Das ist der Octave Sourcecode für die Rechnerübung zu Algorithmen der Bioinformatik II Die Aufgabenteile werden jeweils in einem Skript bearbeitet.
- Script = 1a)
- Script2 = 1b)
- Script3 = 1c)
- Script4 = 1d)
- Script5 = 2)
Ansonsten werden einige Hilfsfunktionen zum plotten und Cluster initialisieren benutzt. Jedes Script speichert die erzeugten Bilder als png. Der Cluster Algorithmus befindet sich in kMeans.m
Der K-means Algorithmus befindet sich in der Datei kMeans.m Die Euklidische Distanz wird mithilfe einer Matrixmultiplikation berechnet. Anhand der Distanzmatrix werden die Punkte mit der niedrigsten Distanz dem jeweiligen Cluster zugefügt (über die min function). Mit dem Punkten werden neue Centroids berechnet (Mittelwert aller Punkte in einem Cluster). Anschließend wird der MSE der berechneten Cluster mithilfe der Distanz zwischen Centroid und Clusterpunkten ermittelt.
Die Manhatten Distanz wird in einer for-schleife ermittelt (Wie gestaltet man eine Matrixmultiplikation dafür?). Dies ist jedoch deutlich ineffizienter. Bei der Manhatten Distanz werden die Centroids (Clustroids?) ermittelt, indem der jeweilige Median der Cluster ermittelt wird.
Der MSE wird genutzt um das Abbruchkriterium "(Ei-1 -Ei)/Ei-1 <= 10-4" zu prüfen. Wenn ein Cluster keine Punkte hat, werden die Centroids neu initialisiert.
var(x) = sqrt(std) = sqrt(0.5) = 0.25
Nein, der Wert liegt eher bei 0.3-0.35
Die Cluster überschneiden sich stark. Der Erwartungswert würde erreicht werden, wenn der Centroid perfekt mittig liegt, aber die Cluster werden nicht klar erkannt, wodurch die Centroids sich meistens merkbar verschieben.
Als Startpunkte vorhandene Punkte im Datenset verwendet. Mithilfe von randperm werden verschiedene Reihen der Matrix ermittelt, die ersten k reihen dienen dabei als Centroids. Ansonsten ist diese aufgabe identisch mit a)

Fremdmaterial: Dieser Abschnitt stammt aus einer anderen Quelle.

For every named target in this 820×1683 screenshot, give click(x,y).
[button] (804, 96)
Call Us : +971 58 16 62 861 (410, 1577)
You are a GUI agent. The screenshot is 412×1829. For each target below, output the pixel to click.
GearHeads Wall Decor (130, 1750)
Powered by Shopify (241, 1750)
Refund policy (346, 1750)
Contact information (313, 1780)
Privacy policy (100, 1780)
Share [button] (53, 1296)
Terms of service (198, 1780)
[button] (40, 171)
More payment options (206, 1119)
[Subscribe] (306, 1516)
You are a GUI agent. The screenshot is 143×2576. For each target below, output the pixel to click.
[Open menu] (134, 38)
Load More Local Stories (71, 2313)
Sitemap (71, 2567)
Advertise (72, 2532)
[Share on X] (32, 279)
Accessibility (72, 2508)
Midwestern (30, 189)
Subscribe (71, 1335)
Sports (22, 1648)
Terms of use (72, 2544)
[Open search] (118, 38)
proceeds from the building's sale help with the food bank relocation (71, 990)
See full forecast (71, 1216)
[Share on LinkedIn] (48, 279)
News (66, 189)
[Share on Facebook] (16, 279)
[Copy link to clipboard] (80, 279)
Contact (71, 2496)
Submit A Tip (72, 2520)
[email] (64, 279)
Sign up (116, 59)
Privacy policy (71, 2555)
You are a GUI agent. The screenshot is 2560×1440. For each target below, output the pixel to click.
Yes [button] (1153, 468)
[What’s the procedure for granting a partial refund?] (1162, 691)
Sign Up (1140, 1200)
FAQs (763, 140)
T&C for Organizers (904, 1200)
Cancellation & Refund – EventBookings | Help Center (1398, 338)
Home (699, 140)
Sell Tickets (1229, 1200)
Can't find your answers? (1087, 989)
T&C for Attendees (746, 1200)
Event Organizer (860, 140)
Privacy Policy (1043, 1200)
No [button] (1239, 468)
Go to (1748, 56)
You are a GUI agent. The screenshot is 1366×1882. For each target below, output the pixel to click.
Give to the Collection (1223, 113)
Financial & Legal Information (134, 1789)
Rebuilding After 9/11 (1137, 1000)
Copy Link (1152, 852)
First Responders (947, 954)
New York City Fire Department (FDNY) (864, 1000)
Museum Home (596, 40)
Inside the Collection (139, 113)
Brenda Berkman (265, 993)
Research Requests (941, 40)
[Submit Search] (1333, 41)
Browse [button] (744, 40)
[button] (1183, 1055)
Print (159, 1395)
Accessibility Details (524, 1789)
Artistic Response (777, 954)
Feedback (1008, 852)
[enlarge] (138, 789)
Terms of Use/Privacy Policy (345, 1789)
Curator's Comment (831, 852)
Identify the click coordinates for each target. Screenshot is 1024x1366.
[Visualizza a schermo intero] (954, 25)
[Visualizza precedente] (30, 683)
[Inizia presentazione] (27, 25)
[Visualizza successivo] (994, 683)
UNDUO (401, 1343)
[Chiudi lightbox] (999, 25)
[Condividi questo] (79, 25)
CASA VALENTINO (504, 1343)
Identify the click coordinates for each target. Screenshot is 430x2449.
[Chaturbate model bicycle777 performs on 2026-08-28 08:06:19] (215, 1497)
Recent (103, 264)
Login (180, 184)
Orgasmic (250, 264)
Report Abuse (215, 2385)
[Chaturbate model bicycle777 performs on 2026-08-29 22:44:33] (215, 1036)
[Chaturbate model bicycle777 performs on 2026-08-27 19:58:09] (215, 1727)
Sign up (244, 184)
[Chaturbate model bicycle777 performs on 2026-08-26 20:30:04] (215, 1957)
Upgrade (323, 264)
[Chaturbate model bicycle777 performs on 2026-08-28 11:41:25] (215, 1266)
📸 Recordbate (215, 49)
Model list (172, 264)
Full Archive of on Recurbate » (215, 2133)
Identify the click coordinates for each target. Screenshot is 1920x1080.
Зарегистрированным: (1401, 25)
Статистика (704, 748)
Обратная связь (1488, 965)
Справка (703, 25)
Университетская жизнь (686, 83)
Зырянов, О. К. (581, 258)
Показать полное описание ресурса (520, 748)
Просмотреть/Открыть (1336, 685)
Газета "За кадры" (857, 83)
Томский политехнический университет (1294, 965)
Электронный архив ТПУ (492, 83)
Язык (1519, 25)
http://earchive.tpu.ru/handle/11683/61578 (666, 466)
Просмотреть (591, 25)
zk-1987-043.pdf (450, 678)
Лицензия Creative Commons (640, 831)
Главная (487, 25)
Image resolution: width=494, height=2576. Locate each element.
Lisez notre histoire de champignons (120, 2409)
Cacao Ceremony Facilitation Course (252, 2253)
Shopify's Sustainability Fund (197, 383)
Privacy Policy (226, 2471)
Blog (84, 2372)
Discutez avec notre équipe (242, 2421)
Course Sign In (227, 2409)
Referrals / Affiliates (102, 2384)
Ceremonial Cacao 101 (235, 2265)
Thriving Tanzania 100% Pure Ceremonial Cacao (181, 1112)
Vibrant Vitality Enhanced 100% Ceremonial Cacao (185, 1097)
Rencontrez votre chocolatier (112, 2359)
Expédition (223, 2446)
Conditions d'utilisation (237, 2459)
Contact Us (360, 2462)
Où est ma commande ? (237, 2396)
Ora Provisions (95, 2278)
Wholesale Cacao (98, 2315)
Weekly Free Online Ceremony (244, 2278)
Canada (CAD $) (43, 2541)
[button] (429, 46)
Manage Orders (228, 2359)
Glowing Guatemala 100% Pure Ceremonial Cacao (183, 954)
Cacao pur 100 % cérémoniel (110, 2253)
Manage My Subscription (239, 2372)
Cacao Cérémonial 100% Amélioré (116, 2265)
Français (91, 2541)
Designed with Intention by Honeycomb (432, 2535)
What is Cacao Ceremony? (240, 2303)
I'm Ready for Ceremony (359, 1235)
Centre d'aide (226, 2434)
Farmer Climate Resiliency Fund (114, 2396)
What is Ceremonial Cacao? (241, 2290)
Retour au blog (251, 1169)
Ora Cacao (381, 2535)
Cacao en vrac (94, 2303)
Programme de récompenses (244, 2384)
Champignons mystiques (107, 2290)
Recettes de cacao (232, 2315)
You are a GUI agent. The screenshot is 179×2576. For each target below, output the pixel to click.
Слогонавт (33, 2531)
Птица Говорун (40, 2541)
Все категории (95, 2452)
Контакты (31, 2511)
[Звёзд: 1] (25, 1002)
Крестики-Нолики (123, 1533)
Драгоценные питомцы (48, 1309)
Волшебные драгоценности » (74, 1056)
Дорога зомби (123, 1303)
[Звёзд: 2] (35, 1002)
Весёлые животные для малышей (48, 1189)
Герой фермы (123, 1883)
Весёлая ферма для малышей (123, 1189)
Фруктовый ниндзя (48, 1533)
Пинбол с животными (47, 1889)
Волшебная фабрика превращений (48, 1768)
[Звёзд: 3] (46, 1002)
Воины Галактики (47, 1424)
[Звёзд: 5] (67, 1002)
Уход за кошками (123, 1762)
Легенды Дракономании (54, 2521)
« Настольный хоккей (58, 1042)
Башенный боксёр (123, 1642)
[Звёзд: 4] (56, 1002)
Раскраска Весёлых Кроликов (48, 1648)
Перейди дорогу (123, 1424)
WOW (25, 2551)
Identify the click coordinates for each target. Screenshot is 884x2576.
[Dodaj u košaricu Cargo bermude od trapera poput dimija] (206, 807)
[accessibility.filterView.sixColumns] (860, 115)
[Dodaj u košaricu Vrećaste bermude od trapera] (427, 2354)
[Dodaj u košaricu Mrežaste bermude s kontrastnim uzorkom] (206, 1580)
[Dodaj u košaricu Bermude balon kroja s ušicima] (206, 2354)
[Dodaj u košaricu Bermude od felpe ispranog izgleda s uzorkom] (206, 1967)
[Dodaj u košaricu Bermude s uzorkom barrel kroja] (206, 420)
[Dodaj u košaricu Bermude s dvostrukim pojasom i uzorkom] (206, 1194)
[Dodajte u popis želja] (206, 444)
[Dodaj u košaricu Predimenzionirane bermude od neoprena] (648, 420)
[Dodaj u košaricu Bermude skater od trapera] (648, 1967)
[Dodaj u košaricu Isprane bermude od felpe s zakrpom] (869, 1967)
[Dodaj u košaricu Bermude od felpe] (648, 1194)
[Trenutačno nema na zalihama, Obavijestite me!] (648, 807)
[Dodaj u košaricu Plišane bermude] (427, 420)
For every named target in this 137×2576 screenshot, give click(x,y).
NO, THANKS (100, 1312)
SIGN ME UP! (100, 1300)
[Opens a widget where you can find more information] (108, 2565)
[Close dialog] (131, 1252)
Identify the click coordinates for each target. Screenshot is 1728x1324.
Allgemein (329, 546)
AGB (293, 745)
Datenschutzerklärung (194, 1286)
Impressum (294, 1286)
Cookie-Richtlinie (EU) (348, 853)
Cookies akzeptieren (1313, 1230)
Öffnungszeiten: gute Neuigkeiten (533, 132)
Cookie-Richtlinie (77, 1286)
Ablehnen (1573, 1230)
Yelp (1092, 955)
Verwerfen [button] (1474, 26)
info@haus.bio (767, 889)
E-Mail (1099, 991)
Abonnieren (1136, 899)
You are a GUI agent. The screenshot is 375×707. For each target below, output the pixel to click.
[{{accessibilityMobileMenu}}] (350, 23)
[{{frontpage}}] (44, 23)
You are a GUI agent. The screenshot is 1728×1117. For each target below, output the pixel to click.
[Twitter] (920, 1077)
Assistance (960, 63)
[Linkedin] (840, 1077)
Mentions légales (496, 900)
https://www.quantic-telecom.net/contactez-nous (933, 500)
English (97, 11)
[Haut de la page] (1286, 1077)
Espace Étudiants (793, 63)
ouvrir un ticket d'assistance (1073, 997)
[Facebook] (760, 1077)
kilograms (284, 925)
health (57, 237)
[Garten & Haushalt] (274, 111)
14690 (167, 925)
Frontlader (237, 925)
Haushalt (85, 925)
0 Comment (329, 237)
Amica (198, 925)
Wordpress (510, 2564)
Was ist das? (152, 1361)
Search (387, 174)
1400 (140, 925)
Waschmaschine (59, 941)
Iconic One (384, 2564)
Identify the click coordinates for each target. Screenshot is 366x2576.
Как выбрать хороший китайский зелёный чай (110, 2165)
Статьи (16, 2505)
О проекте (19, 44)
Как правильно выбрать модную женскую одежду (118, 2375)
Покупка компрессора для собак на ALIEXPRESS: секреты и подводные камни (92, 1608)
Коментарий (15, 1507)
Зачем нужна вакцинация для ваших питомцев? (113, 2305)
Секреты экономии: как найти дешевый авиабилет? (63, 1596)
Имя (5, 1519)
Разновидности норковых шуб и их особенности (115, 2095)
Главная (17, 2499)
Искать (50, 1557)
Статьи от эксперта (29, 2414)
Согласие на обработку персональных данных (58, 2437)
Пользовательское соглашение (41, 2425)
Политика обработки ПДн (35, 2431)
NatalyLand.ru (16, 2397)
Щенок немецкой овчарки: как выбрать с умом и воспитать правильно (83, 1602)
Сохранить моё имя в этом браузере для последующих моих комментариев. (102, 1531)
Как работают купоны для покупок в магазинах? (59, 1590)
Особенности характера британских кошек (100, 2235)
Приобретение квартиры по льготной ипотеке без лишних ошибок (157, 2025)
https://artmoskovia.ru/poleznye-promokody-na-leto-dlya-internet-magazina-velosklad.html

Unterschiede sind ebenfalls kaum erkennbar. Durch die Initialisierung ist es allerdings nicht mehr möglich, dass ein Cluster leer bleibt (immer mindest den initialpunkt!). In der Praxis kam dies jedoch ohnehin kaum vor.
Bei c) wird zusätzlich die Clusteranzahl k variiert. Dies erfolgt über eine for-schleife von 2 bis 10. Der beste MSE für jedes K wird als Linienplot dargestellt
Anmerkung: Beim Plotten wird die Lücke nicht beachtet, entweder wird die 1 als "0" geplottet, oder der ganze plot ist um 1 verschoben. Die erzeugten plots nutzen k-1, die X-Achse ist daher nicht ganz richtig.
Es ergibt eine relativ seichte kurve. Man kann einen gewissen Knick bei 4 erkennen, allerdings ist dieser nicht wirklich deutlich.
Bei k=4 erkennt man eindeutig einen Einbruch der Qualitätsverbesserung. Das deutet daraufhin, dass k=4 wirklich die Anzahl der cluster ist (was auch der Fall ist!)
Wie Aufgabe c), nur mit der Manhatten Distanz.
Anmerkung: Das Skript braucht sehr lange, da die Berechnung mit Manhatten Distanz für for-schleifen läuft.
Sehr ähnlich zu c), man erkennt keine klaren Cluster. Der Fehler ist allgemein etwas niedriger.
ähnlich c)
Die Cluster bei 0.25 sind sehr stabil (wie auch bei der Euklidischen Distanz) Die Cluster bei 0.5 sind ebenfalls etwas verschoben.
Die Daten werden geladen. Das Set muss transformiert werden, da ich Werte in Reihen geschrieben habe, statt in Spalten (zu spät aufgefallen. Allgemein auch sehr ungewohnt für mich). Der Algorithmus hat kein Problem mit der unterschiedlichen Anzahl an Dimensionen.
Ansonsten die selben plots wie schon bei 1d) und 1c) Sowohl Manhatten als auch Euklidische Distanz sind sehr ähnlch. Die Manhatten Distanz scheint minimal markanter zu sein. Der Fehler ist bei beiden sehr ähnlich. Bei beiden lässt sich ein Knick bei 4 erahnen, womit die Vermutung nahe liegt, dass auch das Set 4 Cluster hat.